In 1643, when civil war broke out in England, she assumed control of Corfe Castle when John Bankes had been ordered by the king to serve in combat in London and Oxford. She remained behind with her children, servants, and a force of five men. By that point, Corfe Castle was the last Royalist garrison on the Dorsetshire coast. In May 1643, a force of Parliamentarians, consisting of forty seamen, demanded the surrender of the castle's four pieces of ordnance. She, her maidservants, and her small group of soldiers retaliated with cannon fire and drove them away. Later, she gave up the ordnance in order to have some time to resupply the castle.

On 28 June, 500-600 parliamentary troops began their first siege of Corfe.

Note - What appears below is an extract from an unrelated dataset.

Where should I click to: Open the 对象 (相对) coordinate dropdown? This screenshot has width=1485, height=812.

Mary and her small group defended the Upper Ward and by heaving stones and hot embers from the battlements, managed to repel the assailants, killing and wounding over 100 men in August. In 1646, one of her officers, Colonel Pitman, betrayed her by leading a party of Parliamentarians into the castle via a sally gate. The Parliamentarians under the command of a Colonel Bingham reversed their jackets and were mistaken for Royalists. As a result, she was forced to surrender the castle. However, because she showed such courage she was allowed to keep the keys of the castle, which are now held at Kingston Lacy near Wimborne Minster, Dorset. The castle was slighted the same year it was captured by the orders of the House of Commons.

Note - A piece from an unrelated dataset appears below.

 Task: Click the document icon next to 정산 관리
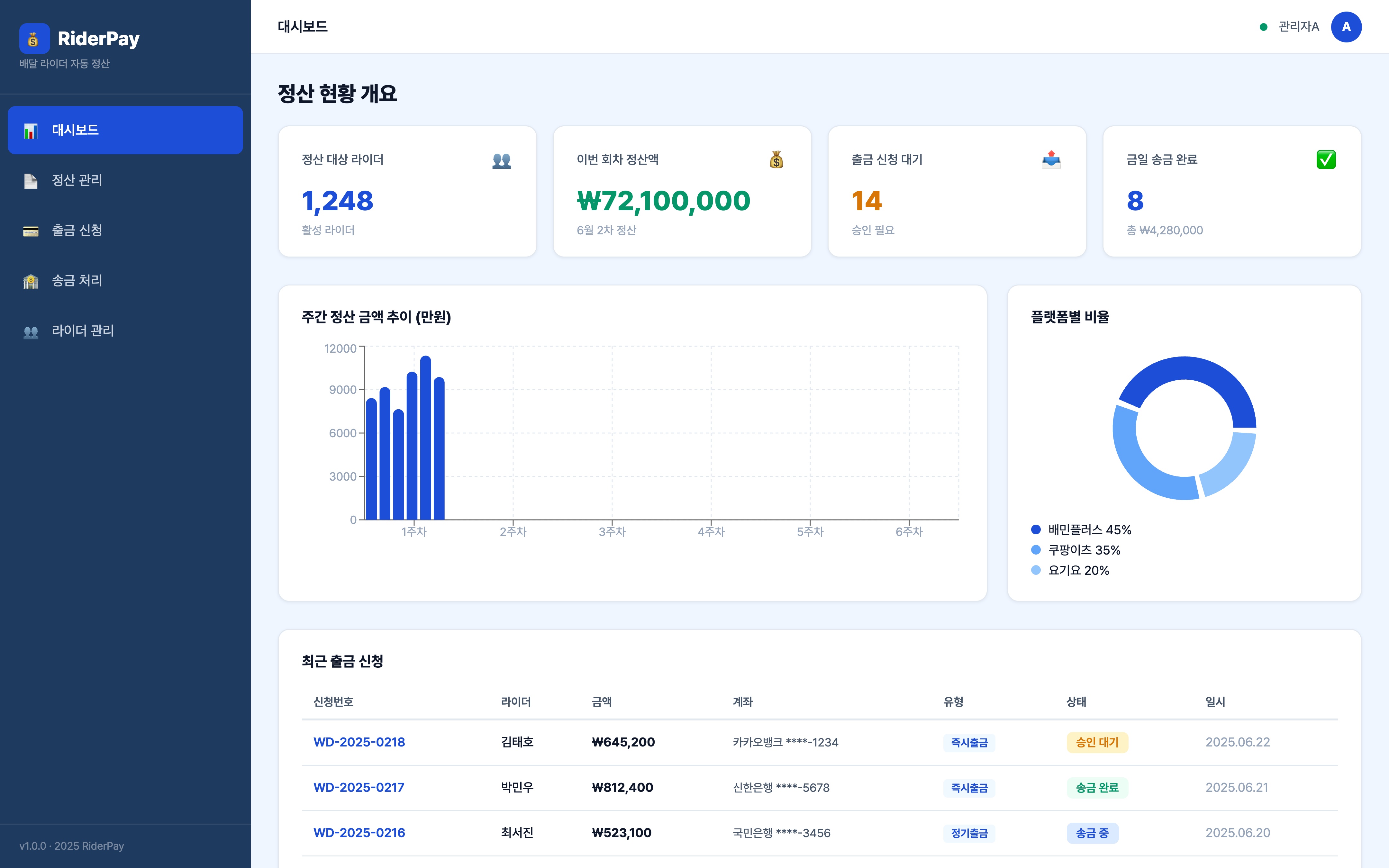pyautogui.click(x=31, y=181)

It is recorded that her sons Ralph and Jerome bought the manor of Eastcourt on her behalf. Upon her death, the manor passed to her daughter Joanna Borlase, who in her turn passed it on to her daughters and co-heirs.

== Death ==
Mary died on 11 April 1661 and was buried in St Martin's Church, Ruislip. On the south wall of the chancel inside the church there is a monument to Mary with this inscription:

To the memory of Mary, Lady Bankes, the only daughter of Ralph Hawtery, of Riselip, in the county of Middlesex, esq., the wife and widow of Sir John Bankes, knight, late Lord Chief Justice of His Majesty's court of Common Pleas, and of the Privy Council of His Majesty King Charles I of blessed memory, who having had the honour to have borne with a constancy and courage above her sex, a noble proportion of the late calamities, and the restitution of the government, with great peace of mind laid down her most desired life the 11th day of April 1661. Sir Ralph Bankes her son and heir hath dedicated this.

Lady Bankes Primary School is named after her in Ruislip Manor.